Compromised 'TeenSafe' App Servers Exposed Thousands of Private Account Details

It was recently learned that servers of the mobile app TeenSafe have been compromised and, ultimately, exposing thousands of users’ private account details.

TeenSafe is widely known as a monitoring app marketed to parents as it allows them to virtually keep an eye on their children’s activities. The app gives parents the ability to remotely go through children’s call logs and messages, keep an eye on their web browsing history, watch what apps the kids have installed, and even track their location.

According to reports, the issue was first spotted by UK-based security researcher Robert Wiggins who found at least two breached servers. It allowed anyone to access the stored data without the need for an administrator-level authentication or even a password requirement.

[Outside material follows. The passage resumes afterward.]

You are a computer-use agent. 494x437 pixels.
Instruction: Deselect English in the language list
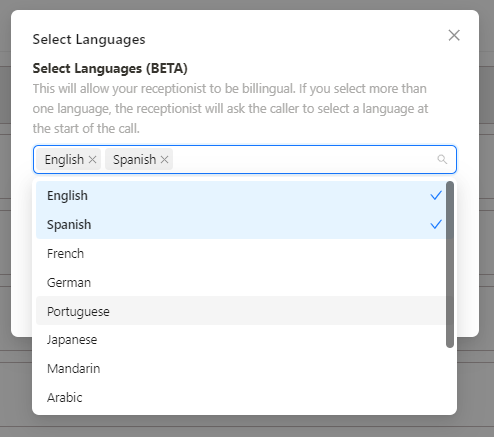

The servers, before it was shut down, reportedly contained up to 10,200 data of TeenSafe users from the past three months. It contained the parents’ and children’s email addresses linked to their TeenSafe accounts, device names, and unique identification numbers. Also, as first reported by ZDNet, the children’s Apple ID usernames and passwords, which were stored in plaintext, have also been leaked.

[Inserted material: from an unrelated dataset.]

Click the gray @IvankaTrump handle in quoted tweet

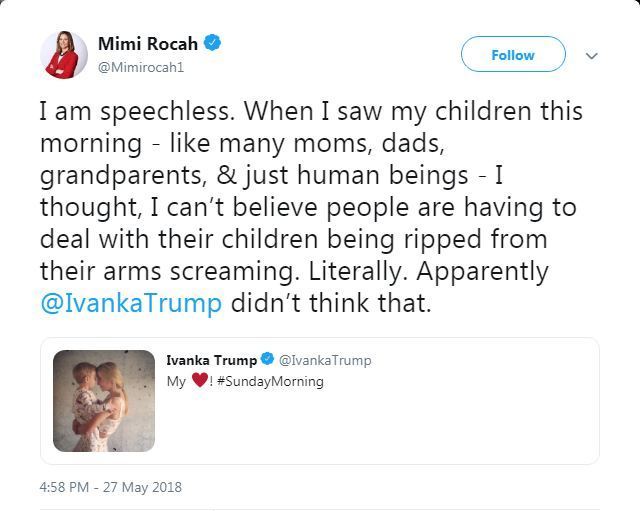tap(325, 360)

When a data is stored in “plaintext,” it means that the information can be viewed just as how it was entered or saved by the users. In more simple words: without encryption and immediately readable.

After being informed of the issue, TeenSafe said in a statement: “We have taken action to close one of our servers to the public and begun alerting customers that could potentially be impacted.”

TeenSafe servers did not store other types of data from applications such as the users’ location and media files so these were spared from the breach. But since the children subscribed to TeenSafe are required to disable two-factor authentication, the compromised account details are enough for an online intruder to access more contents stored in their devices.